The findings can help usher in applications for high precision telecommunications filters and new multilayer films applied to lubricate and protect moving parts.
"The thinner the coating, the greater the precision for any application," said Chris H. Stoessel, a research and development engineer at Optical Coating Laboratory Inc. in Santa Rosa, Calif. "Now you can synthesize properties by making them up out of a stack of ultrathin coatings."
If you can cut the thickness, you can cut the price of optical coatings significantly, said Russ Stiles, an engineer at Optical Coating Laboratory.
What's the limit?
With the help of other materials scientists, Kumar used small-angle neutron scattering to characterize the chain structure and conformation of ultrathin polystyrene films from 10 to 60 nm thick.

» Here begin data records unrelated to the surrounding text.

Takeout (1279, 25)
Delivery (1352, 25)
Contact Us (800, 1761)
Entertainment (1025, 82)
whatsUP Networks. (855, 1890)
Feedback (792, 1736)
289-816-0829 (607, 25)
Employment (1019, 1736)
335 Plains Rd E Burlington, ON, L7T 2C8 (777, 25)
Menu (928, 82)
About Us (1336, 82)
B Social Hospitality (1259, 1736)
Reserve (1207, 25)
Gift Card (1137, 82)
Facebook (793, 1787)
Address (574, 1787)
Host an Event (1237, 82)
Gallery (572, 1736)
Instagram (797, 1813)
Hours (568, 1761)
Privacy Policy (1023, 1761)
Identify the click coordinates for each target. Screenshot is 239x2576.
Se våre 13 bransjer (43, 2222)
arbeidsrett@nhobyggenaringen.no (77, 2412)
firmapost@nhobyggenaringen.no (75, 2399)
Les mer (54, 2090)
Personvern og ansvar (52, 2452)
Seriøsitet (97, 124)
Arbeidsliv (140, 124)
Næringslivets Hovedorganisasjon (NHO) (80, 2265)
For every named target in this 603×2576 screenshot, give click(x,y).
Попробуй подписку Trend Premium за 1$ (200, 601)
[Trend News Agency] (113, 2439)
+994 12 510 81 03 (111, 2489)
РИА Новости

The researchers found that even in the thinnest films -- thinner than the unperturbed radius of gyration of the polystyrene chains -- the polymer material exhibited chain structure and conformity similar to the bulk form.
Diffusion, glass transition temperature and the dynamic properties of optics are dramatically altered by thinner films, Kumar said, making it easier to know how coatings will react under working conditions.
Since their work appeared in Nature, Kumar said the research team has recorded thin-film characteristics for layers only 5 nm thick, which comes close to the practical limits of measurement using neutron scattering. Pointing to the 0.5-nm-thick lubricant layer on a hard disk drive, Kumar said the research still has room to explore the limits. The next generation of measurement technology will help improve the signal by one order of magnitude.